Copy out every one of the following entries again, word for word and unchanged.

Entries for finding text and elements
-------------------------

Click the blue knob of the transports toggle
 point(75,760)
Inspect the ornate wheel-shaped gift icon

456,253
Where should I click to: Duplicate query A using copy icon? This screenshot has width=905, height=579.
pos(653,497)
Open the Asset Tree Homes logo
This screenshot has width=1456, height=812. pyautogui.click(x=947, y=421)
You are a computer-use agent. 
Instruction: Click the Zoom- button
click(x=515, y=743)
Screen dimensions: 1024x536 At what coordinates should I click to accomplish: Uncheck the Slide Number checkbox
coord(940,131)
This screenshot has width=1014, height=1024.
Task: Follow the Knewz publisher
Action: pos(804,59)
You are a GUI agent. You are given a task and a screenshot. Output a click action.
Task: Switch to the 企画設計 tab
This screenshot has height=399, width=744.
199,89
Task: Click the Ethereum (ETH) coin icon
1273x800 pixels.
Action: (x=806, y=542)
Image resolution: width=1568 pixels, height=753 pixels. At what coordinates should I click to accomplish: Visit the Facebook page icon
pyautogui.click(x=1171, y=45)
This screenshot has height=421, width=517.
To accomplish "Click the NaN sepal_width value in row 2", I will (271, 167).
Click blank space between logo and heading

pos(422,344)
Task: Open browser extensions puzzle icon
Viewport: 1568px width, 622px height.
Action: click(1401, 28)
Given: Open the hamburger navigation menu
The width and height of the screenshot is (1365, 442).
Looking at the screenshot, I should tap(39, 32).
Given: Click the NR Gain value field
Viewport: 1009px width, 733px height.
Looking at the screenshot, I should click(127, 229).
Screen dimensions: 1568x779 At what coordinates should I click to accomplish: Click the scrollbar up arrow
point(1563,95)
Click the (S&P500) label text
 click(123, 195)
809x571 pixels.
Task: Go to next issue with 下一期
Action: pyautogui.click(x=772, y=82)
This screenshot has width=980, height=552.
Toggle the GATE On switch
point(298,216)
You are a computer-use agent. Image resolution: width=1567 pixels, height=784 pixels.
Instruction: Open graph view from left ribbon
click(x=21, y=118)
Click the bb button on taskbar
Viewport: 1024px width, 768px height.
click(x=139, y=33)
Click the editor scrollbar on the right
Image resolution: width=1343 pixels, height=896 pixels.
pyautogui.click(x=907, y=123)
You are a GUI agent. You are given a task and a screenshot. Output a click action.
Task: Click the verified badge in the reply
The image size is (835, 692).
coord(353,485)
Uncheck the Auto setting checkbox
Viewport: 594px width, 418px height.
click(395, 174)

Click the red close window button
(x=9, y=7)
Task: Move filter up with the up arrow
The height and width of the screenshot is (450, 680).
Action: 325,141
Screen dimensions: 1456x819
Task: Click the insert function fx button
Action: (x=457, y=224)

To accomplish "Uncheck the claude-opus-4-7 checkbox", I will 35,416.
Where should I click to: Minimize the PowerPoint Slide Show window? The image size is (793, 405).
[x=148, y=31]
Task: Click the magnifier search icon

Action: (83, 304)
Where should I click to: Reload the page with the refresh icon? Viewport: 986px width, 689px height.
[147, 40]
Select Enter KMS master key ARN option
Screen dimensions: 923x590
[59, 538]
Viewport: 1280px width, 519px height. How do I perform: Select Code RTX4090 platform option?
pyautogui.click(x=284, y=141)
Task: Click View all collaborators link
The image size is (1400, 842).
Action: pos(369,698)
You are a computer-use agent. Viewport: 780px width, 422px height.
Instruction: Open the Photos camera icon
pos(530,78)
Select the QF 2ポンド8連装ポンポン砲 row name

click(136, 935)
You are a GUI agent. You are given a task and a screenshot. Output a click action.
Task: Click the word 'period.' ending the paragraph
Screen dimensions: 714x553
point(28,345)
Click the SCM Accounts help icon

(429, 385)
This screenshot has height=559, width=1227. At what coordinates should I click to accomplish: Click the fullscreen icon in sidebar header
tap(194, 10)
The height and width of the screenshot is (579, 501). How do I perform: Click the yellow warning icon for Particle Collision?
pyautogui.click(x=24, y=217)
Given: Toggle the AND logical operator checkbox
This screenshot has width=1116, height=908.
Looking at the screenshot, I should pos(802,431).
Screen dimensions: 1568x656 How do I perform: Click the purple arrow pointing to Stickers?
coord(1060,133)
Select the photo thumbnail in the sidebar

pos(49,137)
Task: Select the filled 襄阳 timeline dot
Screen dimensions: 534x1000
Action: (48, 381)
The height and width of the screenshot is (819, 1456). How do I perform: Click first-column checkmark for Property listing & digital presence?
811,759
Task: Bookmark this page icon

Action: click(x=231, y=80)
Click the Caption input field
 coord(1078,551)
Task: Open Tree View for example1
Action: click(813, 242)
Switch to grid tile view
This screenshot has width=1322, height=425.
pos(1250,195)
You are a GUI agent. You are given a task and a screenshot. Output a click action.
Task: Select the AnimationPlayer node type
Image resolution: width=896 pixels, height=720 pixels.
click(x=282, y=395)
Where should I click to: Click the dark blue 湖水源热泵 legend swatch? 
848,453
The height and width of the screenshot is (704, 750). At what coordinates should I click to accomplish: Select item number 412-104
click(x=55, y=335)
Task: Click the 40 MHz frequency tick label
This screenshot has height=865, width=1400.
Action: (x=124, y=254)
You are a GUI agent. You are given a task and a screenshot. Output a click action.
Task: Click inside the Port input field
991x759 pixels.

-------------------------

> _Answer for this exercise_:
Click the blue knob of the transports toggle
 point(75,760)
Inspect the ornate wheel-shaped gift icon

456,253
Where should I click to: Duplicate query A using copy icon? This screenshot has width=905, height=579.
pos(653,497)
Open the Asset Tree Homes logo
This screenshot has width=1456, height=812. pyautogui.click(x=947, y=421)
You are a computer-use agent. 
Instruction: Click the Zoom- button
click(x=515, y=743)
Screen dimensions: 1024x536 At what coordinates should I click to accomplish: Uncheck the Slide Number checkbox
coord(940,131)
This screenshot has width=1014, height=1024.
Task: Follow the Knewz publisher
Action: pos(804,59)
You are a GUI agent. You are given a task and a screenshot. Output a click action.
Task: Switch to the 企画設計 tab
This screenshot has height=399, width=744.
199,89
Task: Click the Ethereum (ETH) coin icon
1273x800 pixels.
Action: (x=806, y=542)
Image resolution: width=1568 pixels, height=753 pixels. At what coordinates should I click to accomplish: Visit the Facebook page icon
pyautogui.click(x=1171, y=45)
This screenshot has height=421, width=517.
To accomplish "Click the NaN sepal_width value in row 2", I will (271, 167).
Click blank space between logo and heading

pos(422,344)
Task: Open browser extensions puzzle icon
Viewport: 1568px width, 622px height.
Action: click(1401, 28)
Given: Open the hamburger navigation menu
The width and height of the screenshot is (1365, 442).
Looking at the screenshot, I should tap(39, 32).
Given: Click the NR Gain value field
Viewport: 1009px width, 733px height.
Looking at the screenshot, I should click(127, 229).
Screen dimensions: 1568x779 At what coordinates should I click to accomplish: Click the scrollbar up arrow
point(1563,95)
Click the (S&P500) label text
 click(123, 195)
809x571 pixels.
Task: Go to next issue with 下一期
Action: pyautogui.click(x=772, y=82)
This screenshot has width=980, height=552.
Toggle the GATE On switch
point(298,216)
You are a computer-use agent. Image resolution: width=1567 pixels, height=784 pixels.
Instruction: Open graph view from left ribbon
click(x=21, y=118)
Click the bb button on taskbar
Viewport: 1024px width, 768px height.
click(x=139, y=33)
Click the editor scrollbar on the right
Image resolution: width=1343 pixels, height=896 pixels.
pyautogui.click(x=907, y=123)
You are a GUI agent. You are given a task and a screenshot. Output a click action.
Task: Click the verified badge in the reply
The image size is (835, 692).
coord(353,485)
Uncheck the Auto setting checkbox
Viewport: 594px width, 418px height.
click(395, 174)

Click the red close window button
(x=9, y=7)
Task: Move filter up with the up arrow
The height and width of the screenshot is (450, 680).
Action: 325,141
Screen dimensions: 1456x819
Task: Click the insert function fx button
Action: (x=457, y=224)

To accomplish "Uncheck the claude-opus-4-7 checkbox", I will 35,416.
Where should I click to: Minimize the PowerPoint Slide Show window? The image size is (793, 405).
[x=148, y=31]
Task: Click the magnifier search icon

Action: (83, 304)
Where should I click to: Reload the page with the refresh icon? Viewport: 986px width, 689px height.
[147, 40]
Select Enter KMS master key ARN option
Screen dimensions: 923x590
[59, 538]
Viewport: 1280px width, 519px height. How do I perform: Select Code RTX4090 platform option?
pyautogui.click(x=284, y=141)
Task: Click View all collaborators link
The image size is (1400, 842).
Action: pos(369,698)
You are a computer-use agent. Viewport: 780px width, 422px height.
Instruction: Open the Photos camera icon
pos(530,78)
Select the QF 2ポンド8連装ポンポン砲 row name

click(136, 935)
You are a GUI agent. You are given a task and a screenshot. Output a click action.
Task: Click the word 'period.' ending the paragraph
Screen dimensions: 714x553
point(28,345)
Click the SCM Accounts help icon

(429, 385)
This screenshot has height=559, width=1227. At what coordinates should I click to accomplish: Click the fullscreen icon in sidebar header
tap(194, 10)
The height and width of the screenshot is (579, 501). How do I perform: Click the yellow warning icon for Particle Collision?
pyautogui.click(x=24, y=217)
Given: Toggle the AND logical operator checkbox
This screenshot has width=1116, height=908.
Looking at the screenshot, I should pos(802,431).
Screen dimensions: 1568x656 How do I perform: Click the purple arrow pointing to Stickers?
coord(1060,133)
Select the photo thumbnail in the sidebar

pos(49,137)
Task: Select the filled 襄阳 timeline dot
Screen dimensions: 534x1000
Action: (48, 381)
The height and width of the screenshot is (819, 1456). How do I perform: Click first-column checkmark for Property listing & digital presence?
811,759
Task: Bookmark this page icon

Action: click(x=231, y=80)
Click the Caption input field
 coord(1078,551)
Task: Open Tree View for example1
Action: click(813, 242)
Switch to grid tile view
This screenshot has width=1322, height=425.
pos(1250,195)
You are a GUI agent. You are given a task and a screenshot. Output a click action.
Task: Select the AnimationPlayer node type
Image resolution: width=896 pixels, height=720 pixels.
click(x=282, y=395)
Where should I click to: Click the dark blue 湖水源热泵 legend swatch? 
848,453
The height and width of the screenshot is (704, 750). At what coordinates should I click to accomplish: Select item number 412-104
click(x=55, y=335)
Task: Click the 40 MHz frequency tick label
This screenshot has height=865, width=1400.
Action: (x=124, y=254)
You are a GUI agent. You are given a task and a screenshot. Output a click action.
Task: Click inside the Port input field
991x759 pixels.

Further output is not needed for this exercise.